Calculate the pH during the titration of 10.00 mL of 0.400 M hypochlorous acid with 0.500 M NaOH.

The Ka for HOCl is 3.0 x 10-8 M.

What is the pH when half the acid has been neutralized?
'I got 7.82 by using the HH formula but its wrong, help.

Show your work so I can see what you did.

I think you converted Ka to pKa wrong.

Ill post my work

Actually can you help me find the pH at the equilibrium point, my work:

HOCl OH-
I .004 .004
C -.004 -.004
E 0 0

.01*.400=.004
.008*.5=.004

I don't know what to do next...

I think you're on the wrong track.

I posted the work for that at your other post. I left the z for you to do but it is
HOCl+ NaOH ==> NaOCl + H2O

You have 10 x 0.4 = 4 millimols HClO initially. The equivalence point will come at mL x M = mL x M =
10 x 0.4 = mL x 0.5
mL NaOH = 10 x 0.4/0.5 = 8 mL of the base; therefore, (NaClO) at the equivalence point is 4 mmols/18 mL = ?. Plug that in for z and solve for x = OH^= and convert to pH.

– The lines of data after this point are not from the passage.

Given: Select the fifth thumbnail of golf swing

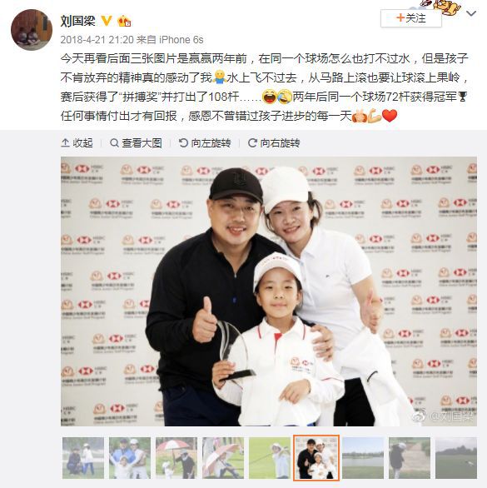Looking at the screenshot, I should click(270, 458).
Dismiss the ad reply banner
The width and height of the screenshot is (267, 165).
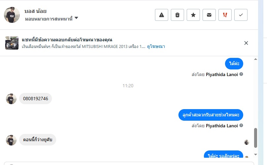pyautogui.click(x=246, y=43)
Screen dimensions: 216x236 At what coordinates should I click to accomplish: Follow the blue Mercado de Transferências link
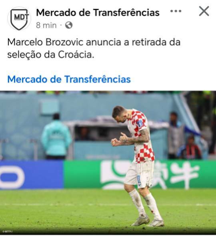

To calculate the pH when half the acid has been neutralized during the titration, we need to make some assumptions and use a balanced chemical equation for the reaction.

First, let's write the balanced chemical equation for the reaction between hypochlorous acid (HOCl) and sodium hydroxide (NaOH):

HOCl + NaOH --> NaOCl + H2O

From the balanced equation, we can see that one mole of HOCl reacts with one mole of NaOH to form one mole of NaOCl and one mole of water.

Given that we have 10.00 mL of 0.400 M HOCl, we can calculate the initial number of moles of HOCl:

moles of HOCl = concentration (M) x volume (L)
= 0.400 M x 0.01000 L
= 0.00400 moles

Since one mole of HOCl reacts with one mole of NaOH, at the halfway point of the reaction, 0.00200 moles of HOCl will react with 0.00200 moles of NaOH. The remaining 0.00200 moles of NaOH will be in excess.

To find the concentration of HOCl and NaOCl at the halfway point, we need to subtract the moles of HOCl that reacted from the initial moles of HOCl:

moles of HOCl remaining = initial moles of HOCl - moles of HOCl reacted
= 0.00400 moles - 0.00200 moles
= 0.00200 moles

Using the volume of the solution (10.00 mL) and the remaining number of moles of HOCl (0.00200 moles), let's calculate the concentration of HOCl at the halfway point:

HOCl concentration = moles of HOCl remaining / volume of solution (L)
= 0.00200 moles / 0.01000 L
= 0.200 M

Now, we need to use the equilibrium expression for the dissociation of HOCl:

Ka = [H+][OCl-] / [HOCl]

Given that the Ka for HOCl is 3.0 x 10^(-8) M, and assuming x is the concentration of H+ ions, the concentrations of H+ and OCl- can be approximated as x during the dissociation of HOCl.

Therefore, the equilibrium expression becomes:

3.0 x 10^(-8) M = x^2 / 0.200 M

Since the dissociation is not complete, we can assume that x is much smaller than 0.200 M, which simplifies the equation to:

3.0 x 10^(-8) M = x^2 / 0.200 M

Rearranging the equation:

x^2 = (3.0 x 10^(-8) M) * (0.200 M)
x^2 = 6.0 x 10^(-9)
x = sqrt(6.0 x 10^(-9))
x ≈ 2.45 x 10^(-4) M

Therefore, the concentration of H+ ions at the halfway point is approximately 2.45 x 10^(-4) M.

Finally, we can calculate the pH using the equation:

pH = -log[H+]
pH = -log(2.45 x 10^(-4))
pH ≈ 3.61

So, the pH when half the acid has been neutralized is approximately 3.61 (rounding to two decimal places).

Note: The Henderson-Hasselbalch equation (HH formula) is typically used for weak acid and conjugate base solutions that are not undergoing a titration. In this case, since we are dealing with a reaction and using the equilibrium expression, we need to follow the steps outlined above.